Jesuit Father Albert Fritsch

RAVENNA, Ky. (CNS) — There’s a twinkle in the eye of Jesuit Father Albert Fritsch as he looks at the small orchard of plum and apple trees on the grassy field that runs between his home and St. Elizabeth Church, where he has served as pastor for the past 10 years.

The trees are not large and it will be at least a few more years before their harvest is something to brag about. But by starting an orchard, Father Fritsch is showing his parishioners the importance of appreciating what nature can share.

“We’re creating our own forest here,” he said. “We’re trying to put different things here. We’d like to get it down to where you don’t have to mow the yard so much. And we’re wanting to put an herb garden in. We just haven’t gotten around to it yet.”

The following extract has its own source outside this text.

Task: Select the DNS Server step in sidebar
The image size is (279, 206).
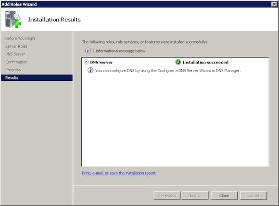Action: click(15, 54)
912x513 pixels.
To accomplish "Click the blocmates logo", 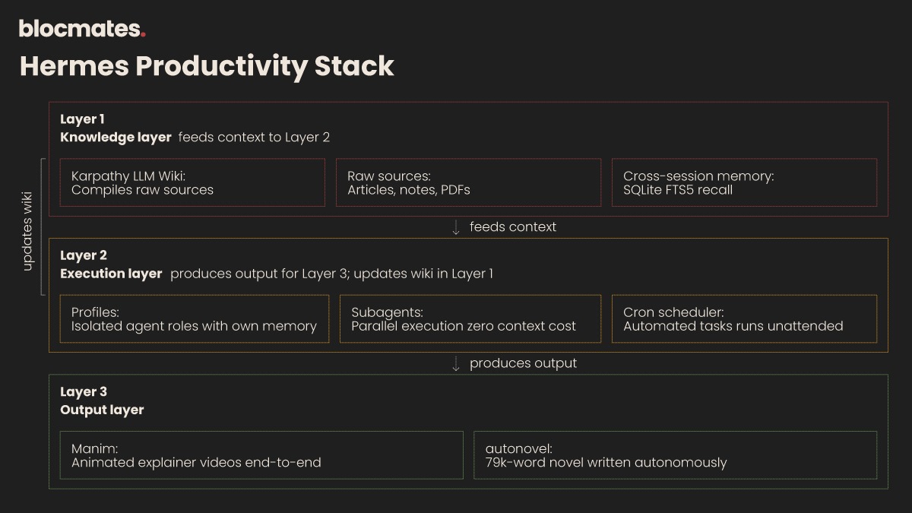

If that’s not enough, he also grows much of his own food.

Father Fritsch, who turns 81 Sept. 30, sees nature as a gift to value and protect so that it continues to give life.

A Kentucky native who grew up on a farm outside of Maysville near the Ohio River, the Jesuit with a shock of white hair has spent a lifetime immersed in nature. His love of the earth has led him to become an outspoken environmental advocate. He’s known for promoting sustainability and simple living and posing hard questions about corporate actions that maximize profit to the detriment of the earth’s resources.

He calls his ministry Earth Healing.

From a website — www.earthhealing.org — to occasional public appearances and a series of books connecting spirituality and social change, Father Fritsch has tapped his Appalachian roots to share his belief that “to be poor is to be noble and called to make radical change.”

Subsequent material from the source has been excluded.